In a criminal case, for example, reasonable doubt would be a threshold of about 95 per cent certainty. For income loss before the MacLeod ruling, victims had to show a 50.1-per-cent certainly of economic loss. The decision in this case puts that threshold at about 35 per cent, Talach said.
“The real key words are 'real and substantial possible possibility,' and that's not likelihood,” he said, of what the decision means. “This (35-per-cent threshold) is a lot easier now to show that there's been an economic loss. That's going to help because you know, 20 years ago, economic loss was unheard of in childhood sexual abuse cases.
“We know so much more now, especially on the scientific front, that this is a 400-pound gorilla for most folks. It weighs them down over life, right? So, this is a real victory for victims.”
The only remaining wild card is whether the Basilian Fathers will appeal the decision. When it was first announced in April 2018, the Basilians waited almost until the last minute to file the appeal, which was rejected Oct. 25. Talach said their appeal options are narrowing.
“The pyramid gets pretty narrow at the top, so it would be a real long shot to get (an appeal) in there,” he said. “They've got 30 days, and last time they waited 28 days. So again, more pins and needles.”
The appeals court did accept one of the Basilian arguments, on how to calculate interest owed on the award. The court ruled the five per cent interest added was not explained properly, and allowed an appeal of the interest.

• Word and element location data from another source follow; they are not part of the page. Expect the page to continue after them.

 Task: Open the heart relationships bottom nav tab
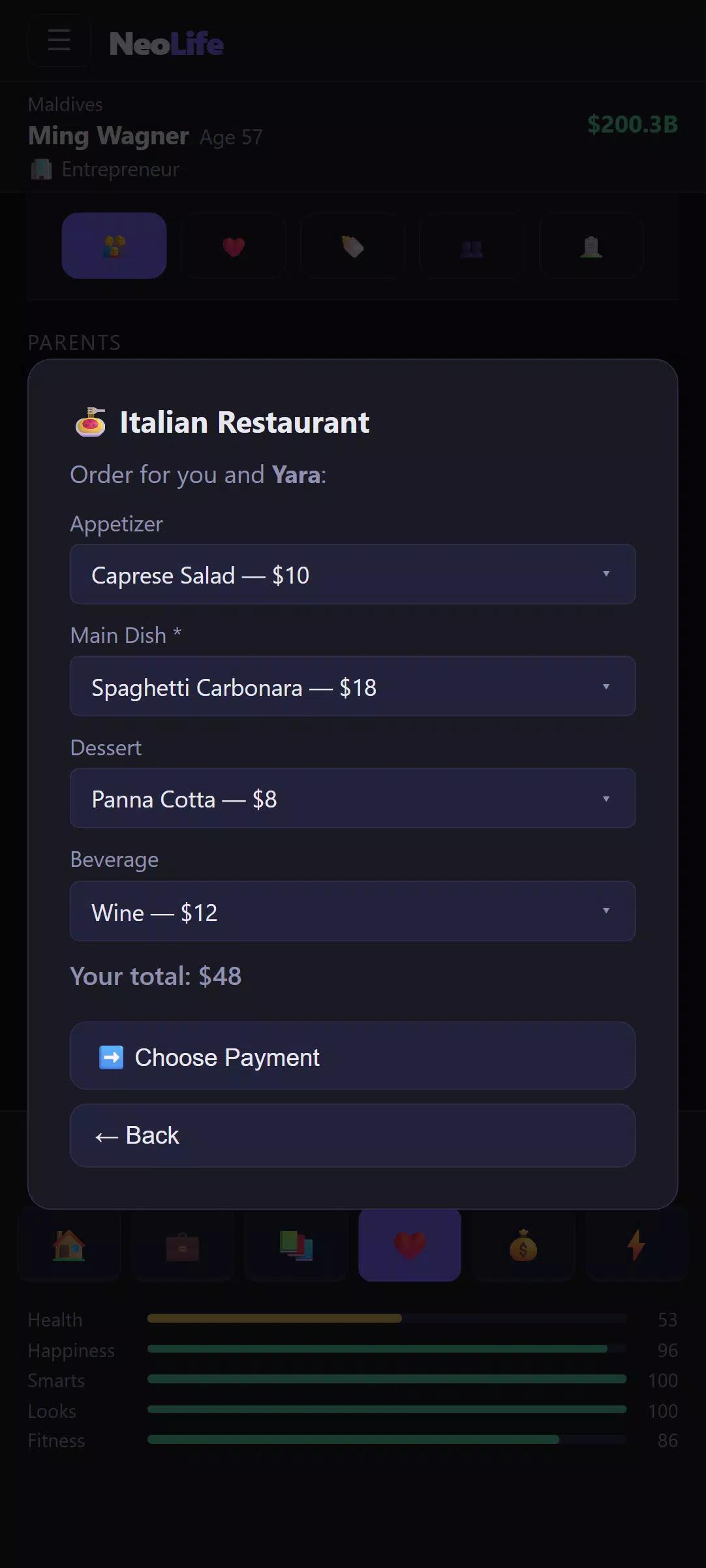410,1246
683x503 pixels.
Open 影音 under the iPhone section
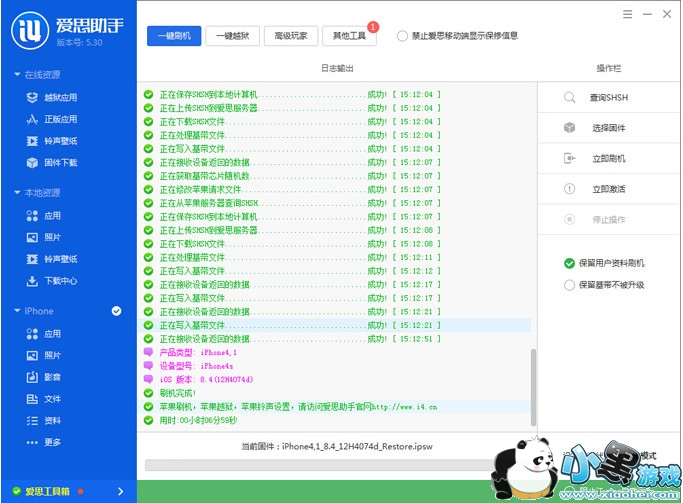click(52, 377)
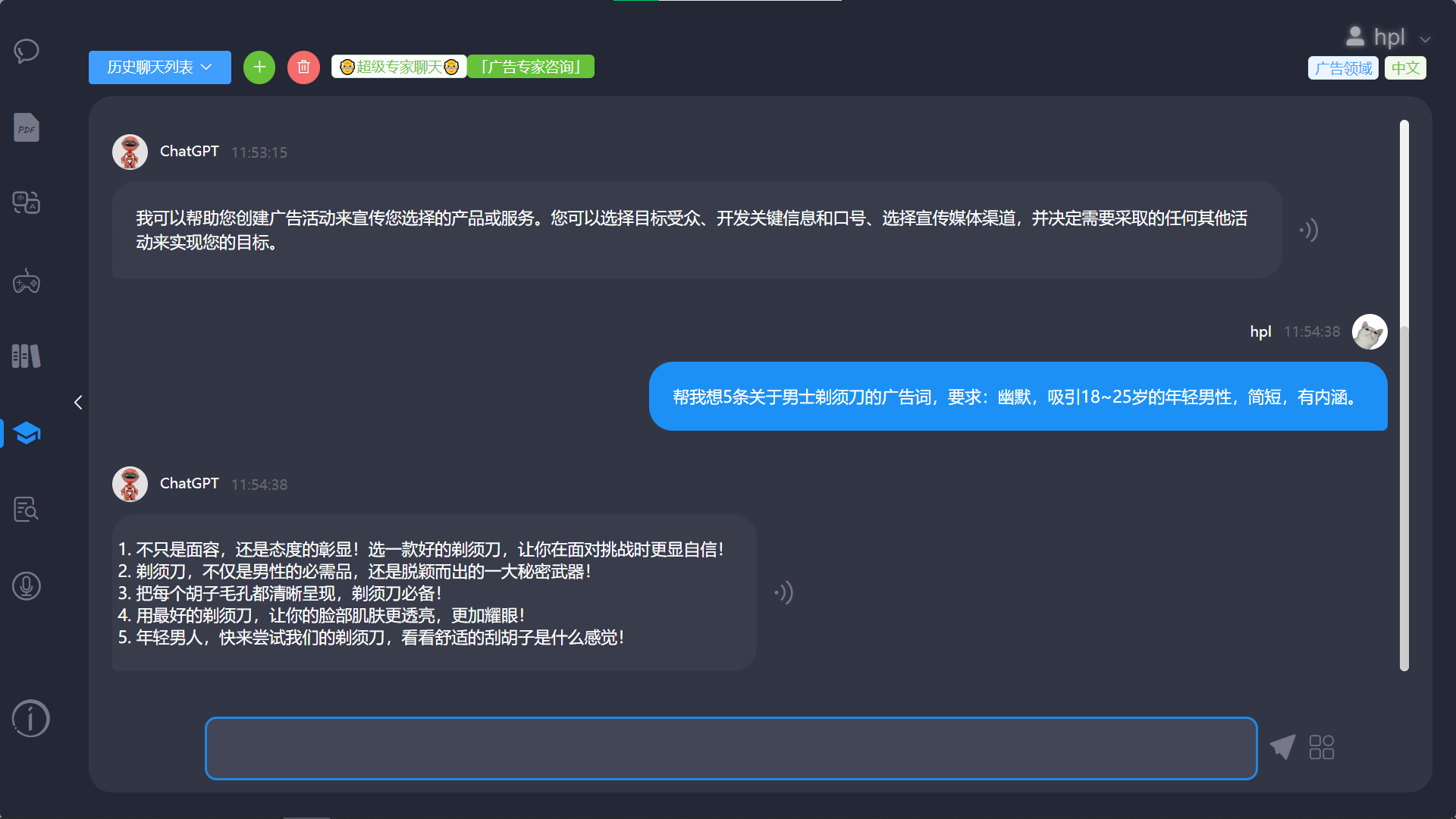Screen dimensions: 1456x819
Task: Open the document search sidebar icon
Action: pyautogui.click(x=27, y=509)
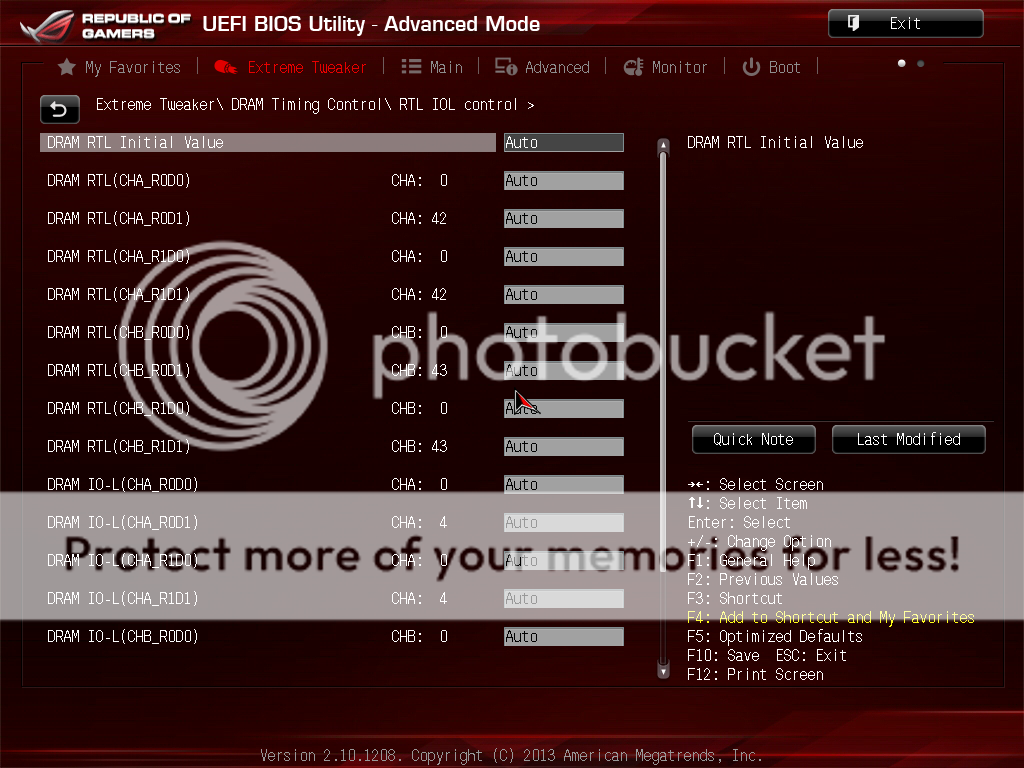Open Auto field for DRAM RTL(CHA_R0D1)

[x=563, y=219]

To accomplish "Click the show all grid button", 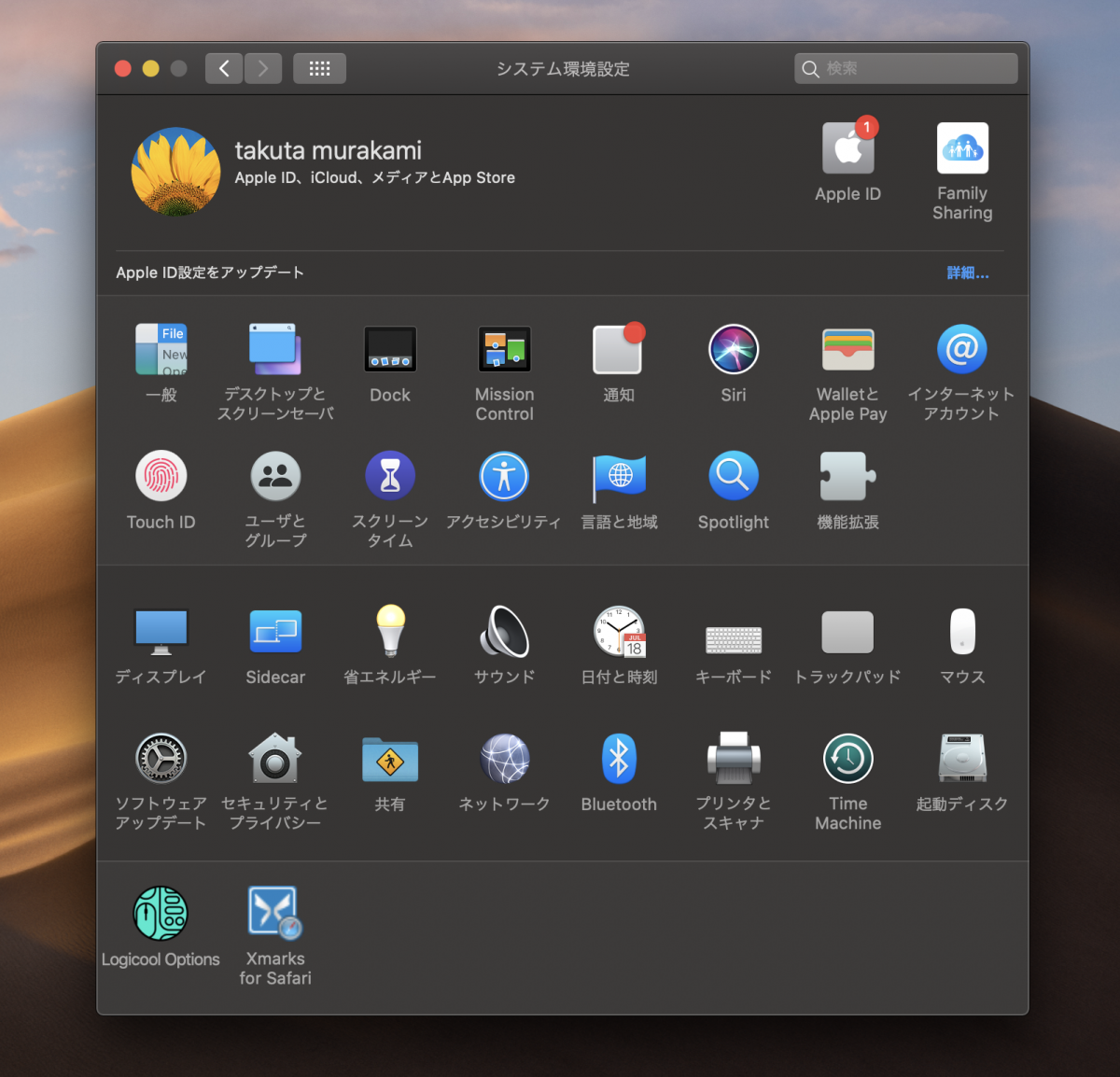I will pos(319,68).
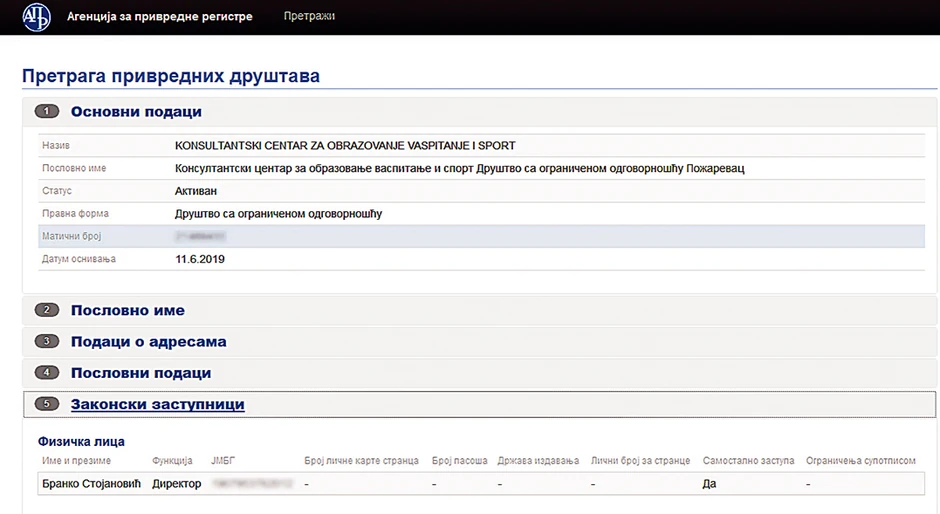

But bottom line, Talach said the difference is maybe $1,700, so it's not a concern.
“It's the other two precedents (punitive damages) and the economic loss, we always thought was clear and this makes it crystal clear,” he said. “The courts in Ontario had not spoken on the application of those somewhat confusing different thresholds and different evidentiary burdens in a childhood sexual abuse case. So this is a precedent in Ontario because it makes it crystal clear for folks.”
Talach encourages everyone to watch "PREY," which played Cinéfest last month, and that debuts on TVO on Nov. 19. It features a deposition of Marshall not long before he died, confessing to his crimes in a chilling, almost nonchalant tone.
“After Nov. 18, it's just going to be free on the Internet,” Talach said. “For people in your neck of the woods to a lot of it's really going to ring true.”